The sisters were bad, but the mother was hellish. For while the daughters, thin and fat, could maim and taunt, it was the cunning mother who was at the rotten heart of their machinations. Hers was a more insidious form of degradation aimed not at damaging the flesh but at eating away the soul.

As the last of the beads rolled to a stop, the clock struck seven. The sisters finished their assault. The mother stood behind them, silently expectant. They waited for the girl to crumple, to turn and rush off. It was taking a beat longer than usual. They wanted their perverse reward for the hard work of envy unleashed, but if they didn’t leave soon the ball would start without them.

Shreds of dress shifted listlessly on the floor of the drafty manor. A drop of blood slid from a scratch on the beautiful girl’s arm and oozed down between her fingers. Still she did not move.

Heedless and dim-witted the sisters were merely annoyed by this delay, but the mother sensed something was different. Her eye twitched. The seconds ticked by.

Still the girl did not move.

The beautiful girl in the rags that were mere moments before a ballgown had been staring at the single turquoise bead on the floor for so long now it seemed to vibrate. A million agitated oscillations against the marble floor made it appear to grow in size as her vision had trouble picking up on precisely where its curved surface ended and began.

In the pit of her stomach a twin tremor grew in intensity, radiating from her core to the tips of her fine fingers so that to her step-family she appeared to be suffering from a particularly ferocious chill. This was enough to get her step-sisters’ attention, and they wondered, briefly and with joy, if this might be some kind of new nervous symptom that they’d engendered in their long-suffering sibling.

The thought had barely had a chance to percolate through their thick skulls before the first sister felt hers crack against the marble floor, and the second reeled from a ferocious jab to the jaw.
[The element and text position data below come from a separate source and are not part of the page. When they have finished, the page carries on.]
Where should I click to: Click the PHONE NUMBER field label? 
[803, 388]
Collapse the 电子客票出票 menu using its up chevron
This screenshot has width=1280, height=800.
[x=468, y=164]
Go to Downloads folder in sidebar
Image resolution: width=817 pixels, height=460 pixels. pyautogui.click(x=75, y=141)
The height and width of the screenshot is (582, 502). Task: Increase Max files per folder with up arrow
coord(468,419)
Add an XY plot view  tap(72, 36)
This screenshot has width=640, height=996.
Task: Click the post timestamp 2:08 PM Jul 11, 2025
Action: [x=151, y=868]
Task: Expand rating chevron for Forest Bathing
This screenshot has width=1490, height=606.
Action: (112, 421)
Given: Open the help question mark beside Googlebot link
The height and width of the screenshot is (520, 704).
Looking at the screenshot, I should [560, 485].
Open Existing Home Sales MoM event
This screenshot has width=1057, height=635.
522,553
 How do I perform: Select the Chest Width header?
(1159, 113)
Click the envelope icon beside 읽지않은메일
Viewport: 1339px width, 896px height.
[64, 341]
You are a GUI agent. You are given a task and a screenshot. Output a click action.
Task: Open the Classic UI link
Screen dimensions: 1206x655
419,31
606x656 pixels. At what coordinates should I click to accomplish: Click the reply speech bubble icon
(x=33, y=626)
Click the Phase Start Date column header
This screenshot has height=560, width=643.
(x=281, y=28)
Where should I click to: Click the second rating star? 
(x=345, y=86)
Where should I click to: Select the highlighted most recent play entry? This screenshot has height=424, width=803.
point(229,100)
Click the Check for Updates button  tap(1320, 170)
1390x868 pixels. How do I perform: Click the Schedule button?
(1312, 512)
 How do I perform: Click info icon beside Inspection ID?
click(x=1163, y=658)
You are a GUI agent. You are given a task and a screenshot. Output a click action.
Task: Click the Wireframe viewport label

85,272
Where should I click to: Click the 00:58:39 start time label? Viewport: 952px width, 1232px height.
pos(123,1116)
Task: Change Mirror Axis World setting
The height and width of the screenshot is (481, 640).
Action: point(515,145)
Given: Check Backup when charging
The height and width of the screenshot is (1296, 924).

The girl stepped over their motionless bodies. She couldn’t feel the pain in her hand from where her knuckles had connected with the bone beneath her sister’s jowls. Nor did she hear the sickening crack of her wasp-waisted sister’s head on the tile when she threw her bodily to the ground with a strength that seemed impossible given her slight form.

All she knew was the anger, keen and hot, holding her, gripping her, shaking her so that her trembling harmonized with a power that had long lain dormant.

She fixed her eyes on her step-mother. In three short steps she was on her with dainty hands exerting brute pressure around the cords and sinews in the old woman’s neck.

When the step-mother collapsed the girl’s rage slowly subsided.The reverberations that had wracked her moments before reconciled into a single body. She returned to the staircase to retrieve the turquoise bead, holding it up to the light so that its pearlescent surface gleamed.

She smiled.

Rage was better than any fairy godmother.